The possible new structure has been already likened to the powerful Soviet secret service – the KGB. As experts point out, media predictions about the merger of law enforcement agencies may well be about to come true. Russia has a tradition of creating powerful, centralized security structures.

As Arkady Murashov, who was the chief of the Moscow police in the early 1990s and is now a political analyst, noted in an interview with RBTH, "Historically, such a structure had always existed in Russia, except for the last 25 years; this is a familiar structure."

Murashov is echoed by Viktor Nechiporenko of the Faculty of National Security at the Russian Presidential Academy of National Economy and Public Administration, who said: "In pre-revolutionary and Soviet Russia, these services [which are now being united] were in the same hands."

The MGB in the USSR

First created in 1946, the MGB was responsible for intelligence, counterintelligence and the protection of the government. From its inception, the MGB was a rival to the Interior Ministry, having taken away some of the functions of the latter. The MGB was liquidated on the day of death of Joseph Stalin, on March 5, 1953.

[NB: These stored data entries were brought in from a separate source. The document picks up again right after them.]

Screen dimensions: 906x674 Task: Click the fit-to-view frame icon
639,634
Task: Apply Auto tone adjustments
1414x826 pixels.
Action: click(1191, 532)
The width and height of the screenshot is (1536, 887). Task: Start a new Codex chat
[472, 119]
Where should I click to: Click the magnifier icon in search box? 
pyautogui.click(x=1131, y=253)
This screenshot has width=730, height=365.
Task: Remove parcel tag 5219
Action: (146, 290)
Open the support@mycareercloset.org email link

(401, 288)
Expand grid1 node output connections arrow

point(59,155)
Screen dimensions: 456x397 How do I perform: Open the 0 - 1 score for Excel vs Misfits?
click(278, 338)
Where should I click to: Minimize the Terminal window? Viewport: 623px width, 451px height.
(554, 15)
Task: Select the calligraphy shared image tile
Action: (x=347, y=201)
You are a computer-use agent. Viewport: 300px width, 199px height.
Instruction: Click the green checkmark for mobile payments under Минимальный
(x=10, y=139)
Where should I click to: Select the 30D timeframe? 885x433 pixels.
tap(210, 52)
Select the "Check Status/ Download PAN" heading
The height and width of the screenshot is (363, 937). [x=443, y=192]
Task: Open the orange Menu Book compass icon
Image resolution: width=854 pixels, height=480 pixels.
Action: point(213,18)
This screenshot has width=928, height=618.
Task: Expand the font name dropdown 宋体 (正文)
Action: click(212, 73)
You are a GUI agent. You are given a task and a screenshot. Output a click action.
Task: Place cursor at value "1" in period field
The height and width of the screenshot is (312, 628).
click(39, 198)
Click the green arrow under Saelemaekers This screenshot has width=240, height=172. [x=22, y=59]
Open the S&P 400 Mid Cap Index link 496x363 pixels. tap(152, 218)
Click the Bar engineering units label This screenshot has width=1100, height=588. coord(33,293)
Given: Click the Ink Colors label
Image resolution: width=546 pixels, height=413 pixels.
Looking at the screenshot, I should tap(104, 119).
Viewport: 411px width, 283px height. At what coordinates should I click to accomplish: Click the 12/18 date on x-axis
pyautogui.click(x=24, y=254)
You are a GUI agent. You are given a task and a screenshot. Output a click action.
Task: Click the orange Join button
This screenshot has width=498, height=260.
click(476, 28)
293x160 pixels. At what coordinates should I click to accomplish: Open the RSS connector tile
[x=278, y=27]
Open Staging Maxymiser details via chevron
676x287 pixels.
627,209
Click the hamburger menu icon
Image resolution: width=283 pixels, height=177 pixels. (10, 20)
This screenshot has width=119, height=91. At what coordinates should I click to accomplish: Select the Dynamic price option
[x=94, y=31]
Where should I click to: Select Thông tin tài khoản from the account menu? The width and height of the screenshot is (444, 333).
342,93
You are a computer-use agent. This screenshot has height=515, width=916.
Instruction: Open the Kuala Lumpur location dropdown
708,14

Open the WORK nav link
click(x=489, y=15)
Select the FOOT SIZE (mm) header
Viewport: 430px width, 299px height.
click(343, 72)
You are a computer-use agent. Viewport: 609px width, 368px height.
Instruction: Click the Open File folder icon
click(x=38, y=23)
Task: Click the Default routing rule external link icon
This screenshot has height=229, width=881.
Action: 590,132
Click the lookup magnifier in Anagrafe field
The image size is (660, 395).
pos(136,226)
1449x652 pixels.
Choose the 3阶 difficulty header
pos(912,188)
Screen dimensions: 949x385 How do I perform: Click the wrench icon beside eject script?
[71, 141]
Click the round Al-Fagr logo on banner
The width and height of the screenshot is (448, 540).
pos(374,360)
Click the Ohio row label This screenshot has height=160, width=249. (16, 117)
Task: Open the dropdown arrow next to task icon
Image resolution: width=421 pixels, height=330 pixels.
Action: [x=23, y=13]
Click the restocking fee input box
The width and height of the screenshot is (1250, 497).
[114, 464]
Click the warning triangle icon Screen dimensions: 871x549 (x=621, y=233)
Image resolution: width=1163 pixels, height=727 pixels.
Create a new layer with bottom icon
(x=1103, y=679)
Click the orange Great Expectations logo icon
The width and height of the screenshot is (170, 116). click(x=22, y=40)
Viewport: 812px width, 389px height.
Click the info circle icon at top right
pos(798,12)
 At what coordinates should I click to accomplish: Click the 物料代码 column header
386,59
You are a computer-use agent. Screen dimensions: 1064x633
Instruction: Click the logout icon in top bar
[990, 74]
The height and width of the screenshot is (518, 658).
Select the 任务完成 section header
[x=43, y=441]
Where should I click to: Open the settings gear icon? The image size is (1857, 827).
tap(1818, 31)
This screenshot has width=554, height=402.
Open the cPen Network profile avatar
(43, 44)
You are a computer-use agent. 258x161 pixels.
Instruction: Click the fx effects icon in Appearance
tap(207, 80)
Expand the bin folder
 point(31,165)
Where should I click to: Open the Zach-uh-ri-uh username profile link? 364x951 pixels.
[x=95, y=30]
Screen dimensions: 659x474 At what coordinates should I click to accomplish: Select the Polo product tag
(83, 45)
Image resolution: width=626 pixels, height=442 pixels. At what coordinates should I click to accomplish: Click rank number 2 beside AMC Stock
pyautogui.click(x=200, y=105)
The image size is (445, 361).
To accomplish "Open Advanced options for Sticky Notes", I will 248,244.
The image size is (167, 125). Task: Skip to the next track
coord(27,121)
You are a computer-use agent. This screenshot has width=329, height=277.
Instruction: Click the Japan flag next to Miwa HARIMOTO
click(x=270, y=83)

However, a year after the elimination of the MGB, the State Security Committee was established, in which the main functions of the abolished ministry were concentrated. As Nechiporenko notes, although the Soviet secret services had some "peculiar tasks" (the KGB's functions included, among other things, the fight against anti-Soviet activities), they were successfully performed.

"The [Soviet] intelligence of that period, for example, was one of the best in the world," he said.

Eliminating conflict between security structures

However, Russian analysts have no consensus about the objectives that the authorities can pursue by uniting the agencies.

A possible motive could be the desire of the country's leadership to get better control over the work of the security services in order to avoid conflict between law enforcement officers.

As the head of the Analysis and Security think tank, Ruslan Milchenko, notes, recently, there have been frequent reports about conflicts between different security agencies – the Investigative Committee, the Prosecutor General's Office, the Interior Ministry and the FSB.

According to him, this situation is bad for the image of both the Russian Federation's executive authorities and the president. This state of affairs can be ended by enhancing the role of one of the agencies, in this case, the FSB, and greater centralization in decision-making, achieved through the merger of several structures.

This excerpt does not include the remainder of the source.